First Aid: In addition to knowing where to take your bird in an emergency, you should also prepare so that you know what to do to keep your bird safe until you can get him/her to the vet. This involves training yourself to recognize symptoms of illness, and knowing how to administer first aid. There is a book available that discusses first aid for pet birds. Buy it. Read it! Here's the information. "First Aid for Birds: An Owners Guide to a Happy Healthy Pet." Authors: Julie Rack and Gary A. Gallerstein. Read the book, or other avian first aid resources, and prepare a first aid kit. Know how to deal with some of the most common emergencies, such as a broken blood feather or bleeding toenail. Always have a bit of cornstarch or flour in a little jar by the cage to stop bleeding (styptic powder such as "QuikStop" is good, as long as you don't get it on the skin).

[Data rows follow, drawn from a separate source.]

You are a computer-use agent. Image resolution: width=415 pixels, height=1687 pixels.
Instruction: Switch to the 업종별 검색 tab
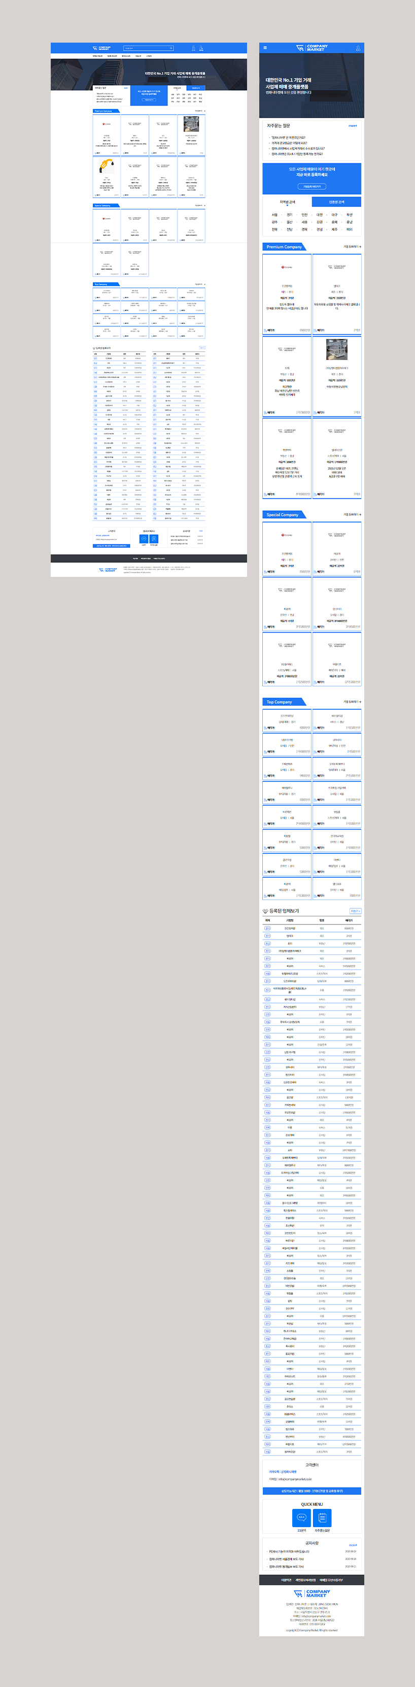tap(336, 202)
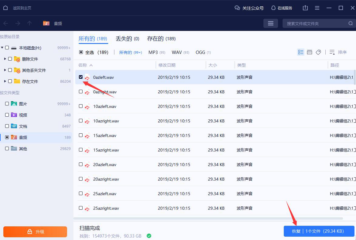Click the 恢复 recover button
356x240 pixels.
pyautogui.click(x=319, y=231)
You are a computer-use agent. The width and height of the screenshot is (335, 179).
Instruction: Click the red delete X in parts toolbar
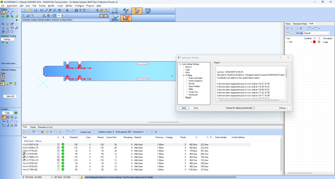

You should also have handy the number for the ASPCA Animal Poison Control Center. There are two phone numbers in North America: 1-888-426-4435 (you will need a credit card) and (900) 443-0000 (charges go directly to your phone bill). To access the ASPCA Animal Poison Control Center from the U.K., Ireland, New Zealand, the Phillipines, and Australia, dial 0011-800-266-27722. If you live in another country, write to the ASPCA Animal Poison Control Centre now (e-mail napcc@aspca.org) to find out how to access them in an emergency. At the time this article was written, a $45 U.S. charge is applied for each case. The ASPCA Animal Poison Control Center helps all animals - dogs, cats, birds, large animals or exotics.

When your bird is sick or injured, time is never on your side. The better prepared you are, the better chance you give your bird, so that you can both enjoy a long and happy relationship together, in good health.